» **Given request**: Could you reproduce, word for word, the lines of the material below from the one containing "Viewport: 1024px width, 576px" through the end of the material, leaving the pictures out?

##### Data lines #####

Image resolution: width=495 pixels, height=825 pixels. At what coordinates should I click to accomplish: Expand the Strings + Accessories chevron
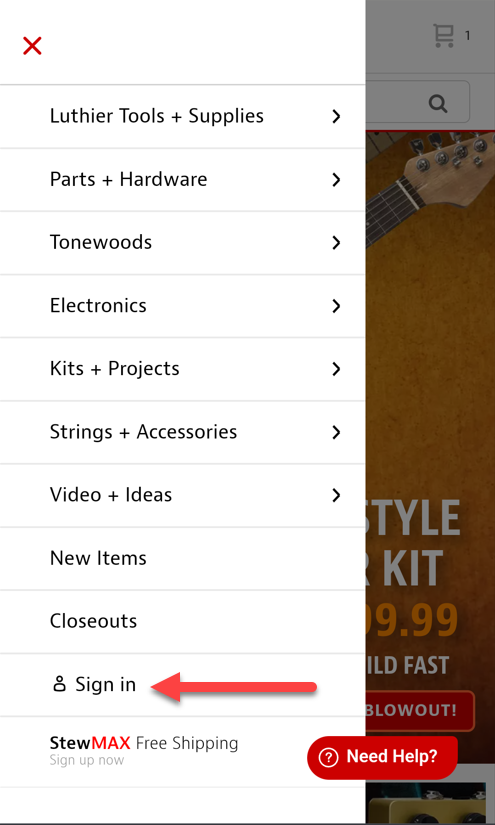click(x=336, y=432)
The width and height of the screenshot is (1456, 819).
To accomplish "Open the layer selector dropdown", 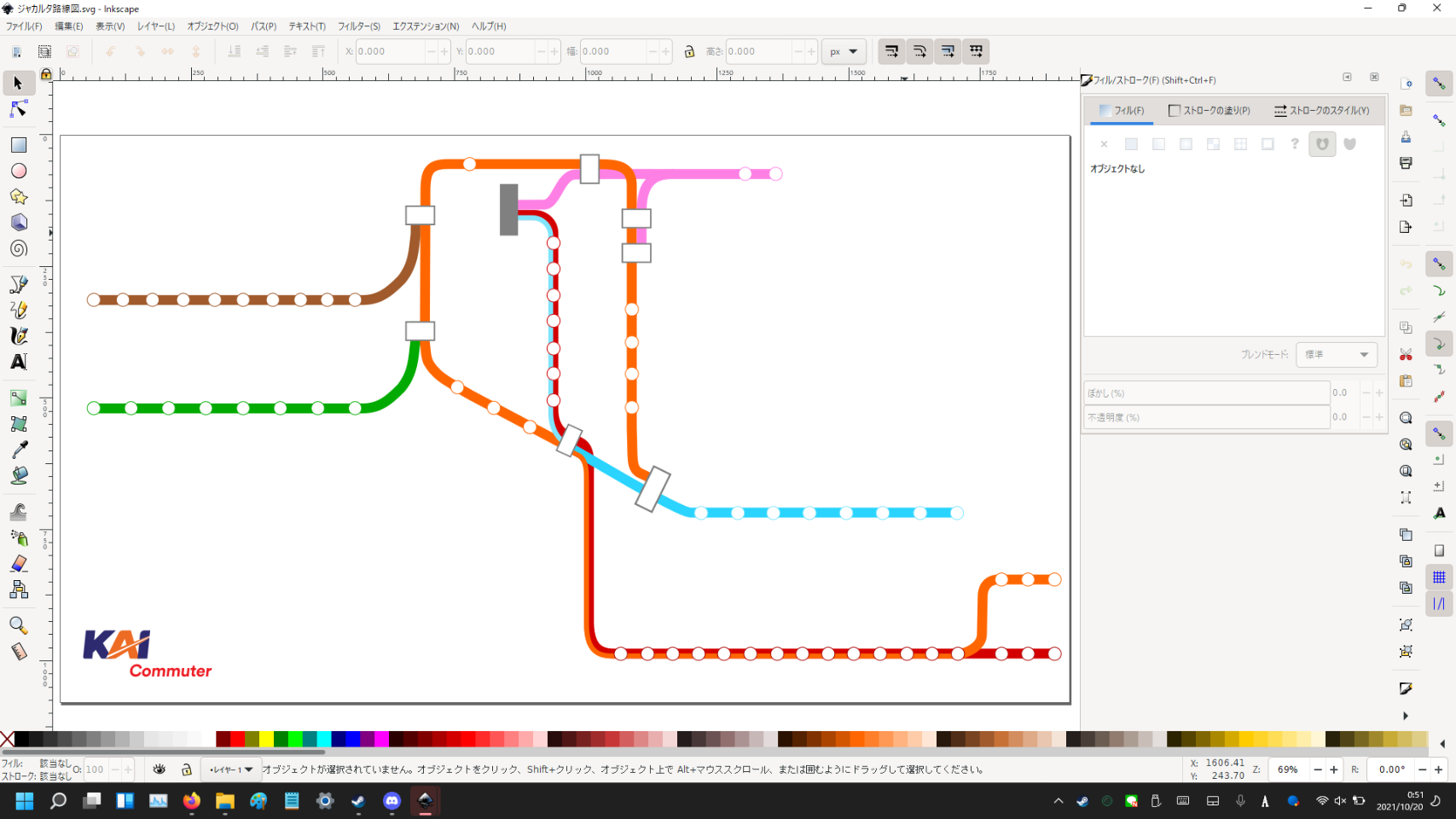I will coord(231,770).
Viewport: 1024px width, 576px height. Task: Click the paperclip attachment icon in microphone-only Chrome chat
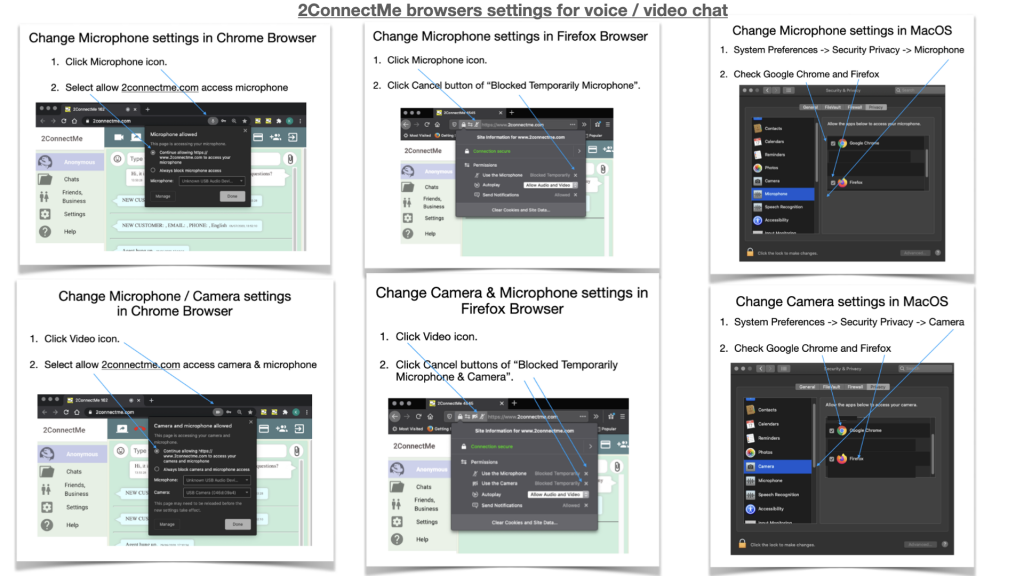[x=288, y=159]
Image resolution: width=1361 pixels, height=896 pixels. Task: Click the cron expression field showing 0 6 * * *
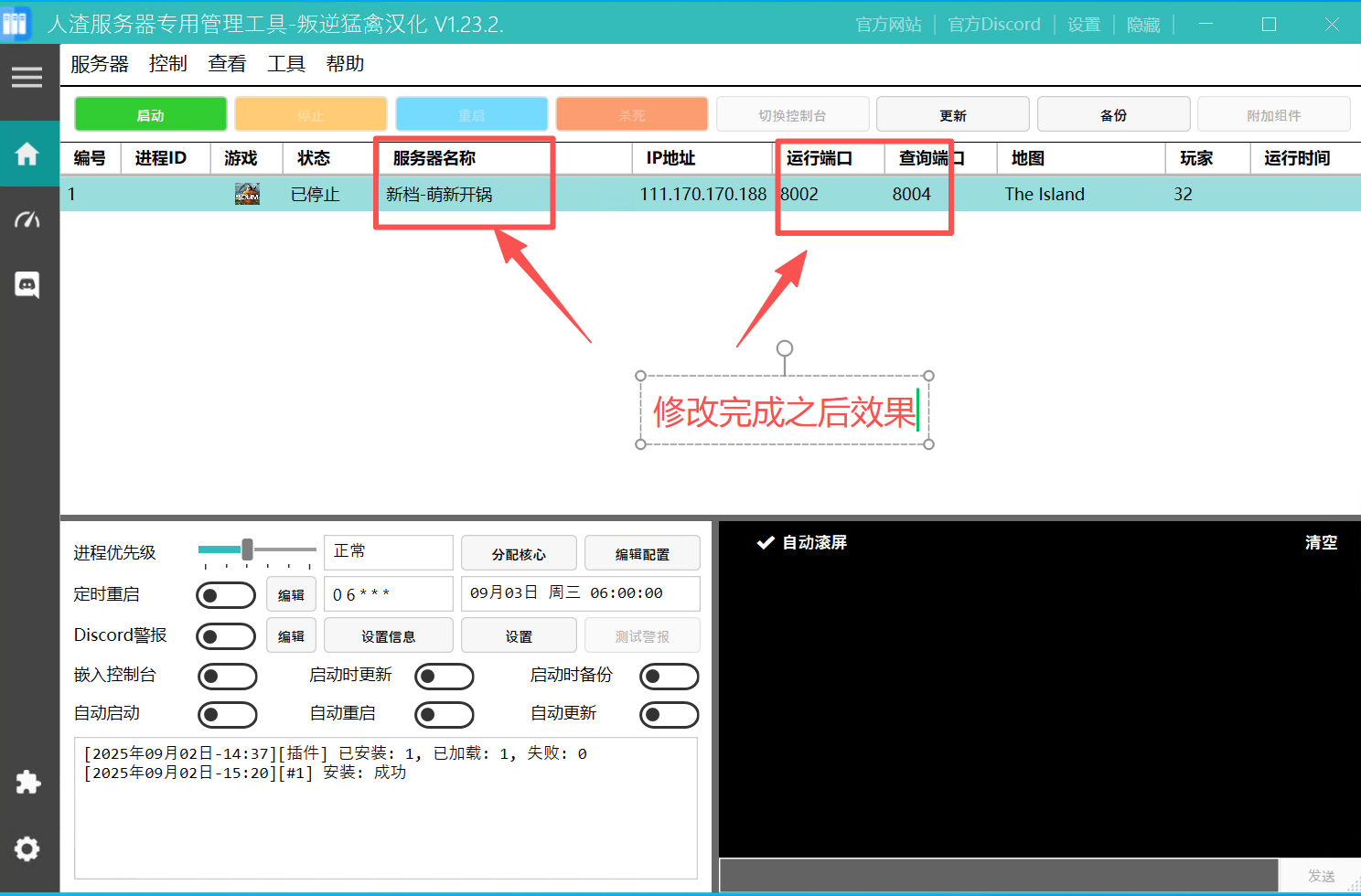[388, 593]
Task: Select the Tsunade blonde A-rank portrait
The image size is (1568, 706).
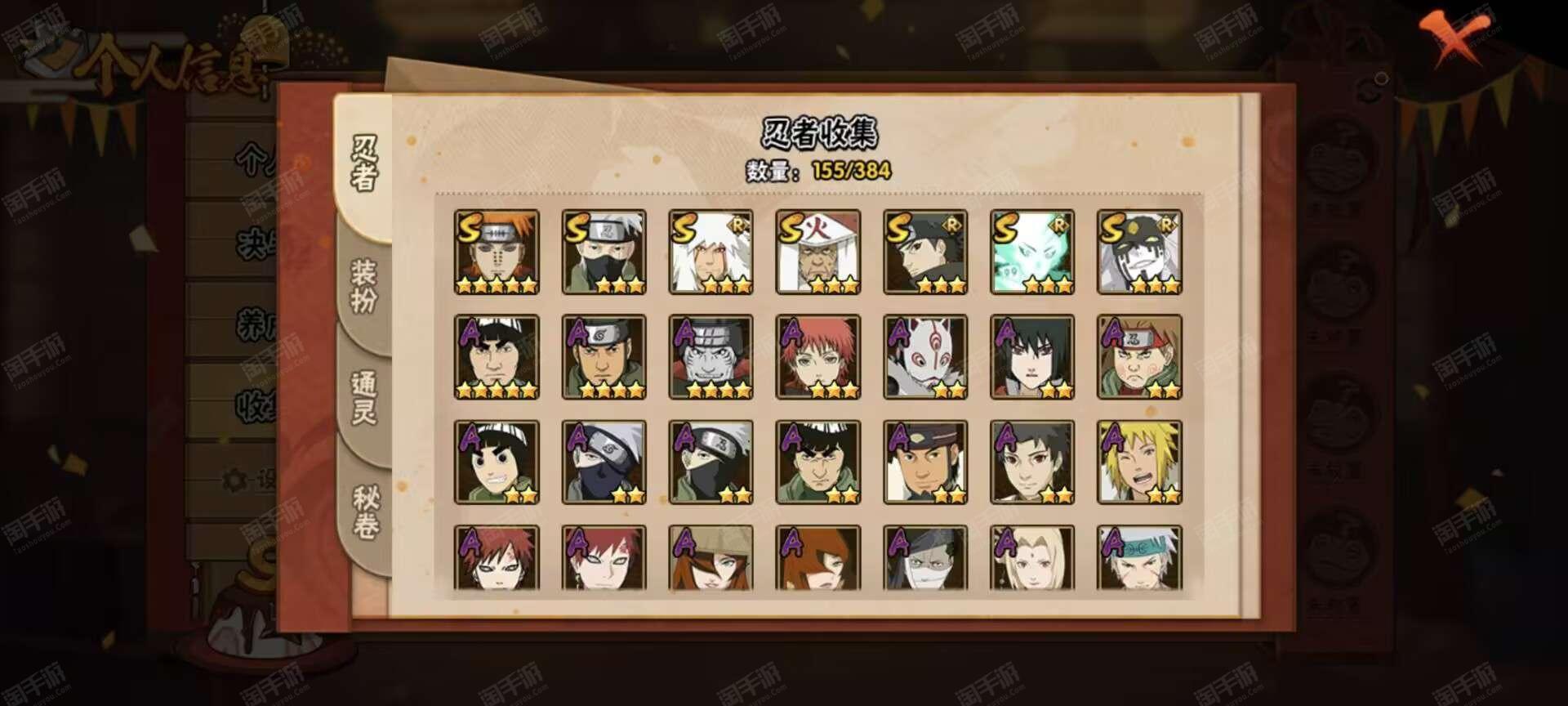Action: point(1032,558)
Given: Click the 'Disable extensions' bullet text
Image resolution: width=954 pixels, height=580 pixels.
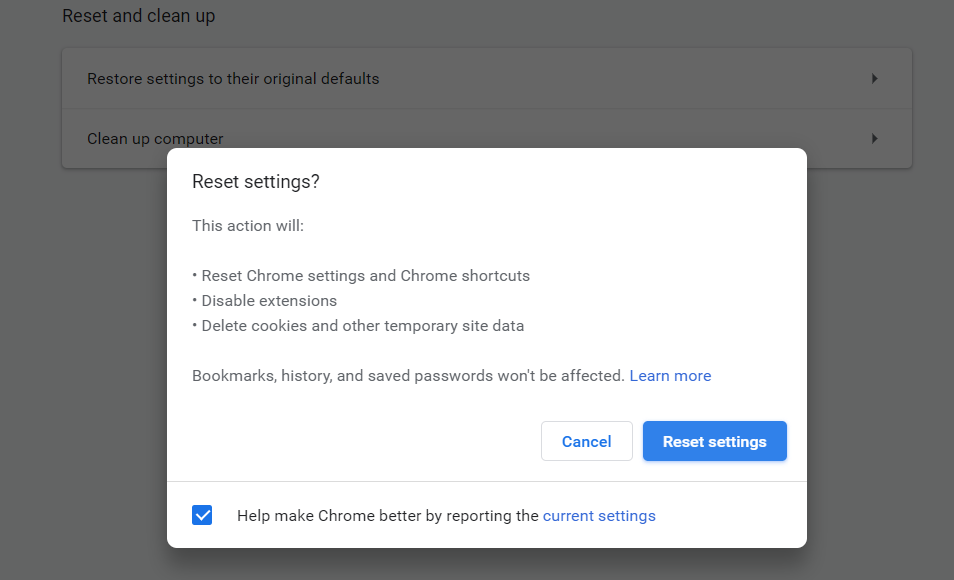Looking at the screenshot, I should 269,301.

#####

» **Expected answer**:
Viewport: 1024px width, 576px height. Task: Click the paperclip attachment icon in microphone-only Chrome chat
[x=288, y=159]
Image resolution: width=1361 pixels, height=896 pixels. Task: Click the cron expression field showing 0 6 * * *
[388, 593]
Task: Select the Tsunade blonde A-rank portrait
The image size is (1568, 706).
Action: point(1032,558)
Given: Click the 'Disable extensions' bullet text
Image resolution: width=954 pixels, height=580 pixels.
Looking at the screenshot, I should 269,301.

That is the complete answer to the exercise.